Return every entry exactly.

** Opening Data for review block **

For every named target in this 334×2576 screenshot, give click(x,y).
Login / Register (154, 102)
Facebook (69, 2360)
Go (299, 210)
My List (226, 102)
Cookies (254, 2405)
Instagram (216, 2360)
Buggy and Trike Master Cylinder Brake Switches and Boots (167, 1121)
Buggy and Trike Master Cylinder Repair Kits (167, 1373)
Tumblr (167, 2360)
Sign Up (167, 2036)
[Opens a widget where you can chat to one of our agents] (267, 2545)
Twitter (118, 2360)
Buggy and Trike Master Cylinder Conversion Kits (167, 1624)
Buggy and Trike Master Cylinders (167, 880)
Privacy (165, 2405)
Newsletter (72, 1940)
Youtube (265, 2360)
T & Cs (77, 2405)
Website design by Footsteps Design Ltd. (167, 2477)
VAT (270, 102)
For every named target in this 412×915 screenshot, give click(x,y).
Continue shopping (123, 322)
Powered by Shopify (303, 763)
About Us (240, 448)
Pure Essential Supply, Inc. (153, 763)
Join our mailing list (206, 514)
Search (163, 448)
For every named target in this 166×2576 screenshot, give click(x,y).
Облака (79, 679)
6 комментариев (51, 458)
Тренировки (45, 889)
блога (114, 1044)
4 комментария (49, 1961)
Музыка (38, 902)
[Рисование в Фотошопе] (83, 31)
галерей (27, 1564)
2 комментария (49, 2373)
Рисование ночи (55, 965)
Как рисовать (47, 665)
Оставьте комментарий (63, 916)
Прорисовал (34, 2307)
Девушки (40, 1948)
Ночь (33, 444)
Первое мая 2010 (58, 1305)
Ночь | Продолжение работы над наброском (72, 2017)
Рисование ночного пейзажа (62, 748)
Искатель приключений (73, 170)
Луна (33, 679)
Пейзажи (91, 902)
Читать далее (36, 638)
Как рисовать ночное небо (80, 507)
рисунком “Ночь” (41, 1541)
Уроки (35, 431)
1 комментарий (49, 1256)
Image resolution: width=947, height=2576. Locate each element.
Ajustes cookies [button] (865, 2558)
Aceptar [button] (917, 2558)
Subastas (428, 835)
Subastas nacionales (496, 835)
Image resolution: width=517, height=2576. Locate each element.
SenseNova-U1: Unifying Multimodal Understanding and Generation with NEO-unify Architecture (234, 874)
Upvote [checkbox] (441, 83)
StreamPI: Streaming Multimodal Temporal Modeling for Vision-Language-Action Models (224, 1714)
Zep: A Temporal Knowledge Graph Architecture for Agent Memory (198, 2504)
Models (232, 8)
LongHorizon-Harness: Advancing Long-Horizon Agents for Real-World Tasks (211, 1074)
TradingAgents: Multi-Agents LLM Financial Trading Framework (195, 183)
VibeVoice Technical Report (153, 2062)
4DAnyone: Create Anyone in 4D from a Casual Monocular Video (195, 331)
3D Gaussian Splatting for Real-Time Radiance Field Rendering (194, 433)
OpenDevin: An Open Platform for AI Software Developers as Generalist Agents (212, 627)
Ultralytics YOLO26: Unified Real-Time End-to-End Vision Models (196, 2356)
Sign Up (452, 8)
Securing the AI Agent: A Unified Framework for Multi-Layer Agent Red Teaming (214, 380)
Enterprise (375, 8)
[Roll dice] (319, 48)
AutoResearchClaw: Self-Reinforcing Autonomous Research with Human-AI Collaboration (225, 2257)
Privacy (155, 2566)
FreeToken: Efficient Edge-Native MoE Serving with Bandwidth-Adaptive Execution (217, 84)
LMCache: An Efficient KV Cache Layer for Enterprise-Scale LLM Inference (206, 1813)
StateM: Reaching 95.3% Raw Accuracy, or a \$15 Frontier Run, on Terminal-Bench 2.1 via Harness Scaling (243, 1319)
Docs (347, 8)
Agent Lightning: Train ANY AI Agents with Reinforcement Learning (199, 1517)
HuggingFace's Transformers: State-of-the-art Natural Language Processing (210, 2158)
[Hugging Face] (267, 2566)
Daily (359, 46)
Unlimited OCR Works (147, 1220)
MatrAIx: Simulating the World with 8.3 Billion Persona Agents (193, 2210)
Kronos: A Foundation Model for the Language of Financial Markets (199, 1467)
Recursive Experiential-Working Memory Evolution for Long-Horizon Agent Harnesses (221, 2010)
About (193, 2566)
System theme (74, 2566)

** Closing Data for review block **

Finished task:
For every named target in this 334×2576 screenshot, give click(x,y).
Login / Register (154, 102)
Facebook (69, 2360)
Go (299, 210)
My List (226, 102)
Cookies (254, 2405)
Instagram (216, 2360)
Buggy and Trike Master Cylinder Brake Switches and Boots (167, 1121)
Buggy and Trike Master Cylinder Repair Kits (167, 1373)
Tumblr (167, 2360)
Sign Up (167, 2036)
[Opens a widget where you can chat to one of our agents] (267, 2545)
Twitter (118, 2360)
Buggy and Trike Master Cylinder Conversion Kits (167, 1624)
Buggy and Trike Master Cylinders (167, 880)
Privacy (165, 2405)
Newsletter (72, 1940)
Youtube (265, 2360)
T & Cs (77, 2405)
Website design by Footsteps Design Ltd. (167, 2477)
VAT (270, 102)
For every named target in this 412×915 screenshot, give click(x,y).
Continue shopping (123, 322)
Powered by Shopify (303, 763)
About Us (240, 448)
Pure Essential Supply, Inc. (153, 763)
Join our mailing list (206, 514)
Search (163, 448)
For every named target in this 166×2576 screenshot, give click(x,y).
Облака (79, 679)
6 комментариев (51, 458)
Тренировки (45, 889)
блога (114, 1044)
4 комментария (49, 1961)
Музыка (38, 902)
[Рисование в Фотошопе] (83, 31)
галерей (27, 1564)
2 комментария (49, 2373)
Рисование ночи (55, 965)
Как рисовать (47, 665)
Оставьте комментарий (63, 916)
Прорисовал (34, 2307)
Девушки (40, 1948)
Ночь (33, 444)
Первое мая 2010 (58, 1305)
Ночь | Продолжение работы над наброском (72, 2017)
Рисование ночного пейзажа (62, 748)
Искатель приключений (73, 170)
Луна (33, 679)
Пейзажи (91, 902)
Читать далее (36, 638)
Как рисовать ночное небо (80, 507)
рисунком “Ночь” (41, 1541)
Уроки (35, 431)
1 комментарий (49, 1256)
Image resolution: width=947, height=2576. Locate each element.
Ajustes cookies [button] (865, 2558)
Aceptar [button] (917, 2558)
Subastas (428, 835)
Subastas nacionales (496, 835)
Image resolution: width=517, height=2576. Locate each element.
SenseNova-U1: Unifying Multimodal Understanding and Generation with NEO-unify Architecture (234, 874)
Upvote [checkbox] (441, 83)
StreamPI: Streaming Multimodal Temporal Modeling for Vision-Language-Action Models (224, 1714)
Zep: A Temporal Knowledge Graph Architecture for Agent Memory (198, 2504)
Models (232, 8)
LongHorizon-Harness: Advancing Long-Horizon Agents for Real-World Tasks (211, 1074)
TradingAgents: Multi-Agents LLM Financial Trading Framework (195, 183)
VibeVoice Technical Report (153, 2062)
4DAnyone: Create Anyone in 4D from a Casual Monocular Video (195, 331)
3D Gaussian Splatting for Real-Time Radiance Field Rendering (194, 433)
OpenDevin: An Open Platform for AI Software Developers as Generalist Agents (212, 627)
Ultralytics YOLO26: Unified Real-Time End-to-End Vision Models (196, 2356)
Sign Up (452, 8)
Securing the AI Agent: A Unified Framework for Multi-Layer Agent Red Teaming (214, 380)
Enterprise (375, 8)
[Roll dice] (319, 48)
AutoResearchClaw: Self-Reinforcing Autonomous Research with Human-AI Collaboration (225, 2257)
Privacy (155, 2566)
FreeToken: Efficient Edge-Native MoE Serving with Bandwidth-Adaptive Execution (217, 84)
LMCache: An Efficient KV Cache Layer for Enterprise-Scale LLM Inference (206, 1813)
StateM: Reaching 95.3% Raw Accuracy, or a \$15 Frontier Run, on Terminal-Bench 2.1 via Harness Scaling (243, 1319)
Docs (347, 8)
Agent Lightning: Train ANY AI Agents with Reinforcement Learning (199, 1517)
HuggingFace's Transformers: State-of-the-art Natural Language Processing (210, 2158)
[Hugging Face] (267, 2566)
Daily (359, 46)
Unlimited OCR Works (147, 1220)
MatrAIx: Simulating the World with 8.3 Billion Persona Agents (193, 2210)
Kronos: A Foundation Model for the Language of Financial Markets (199, 1467)
Recursive Experiential-Working Memory Evolution for Long-Horizon Agent Harnesses (221, 2010)
About (193, 2566)
System theme (74, 2566)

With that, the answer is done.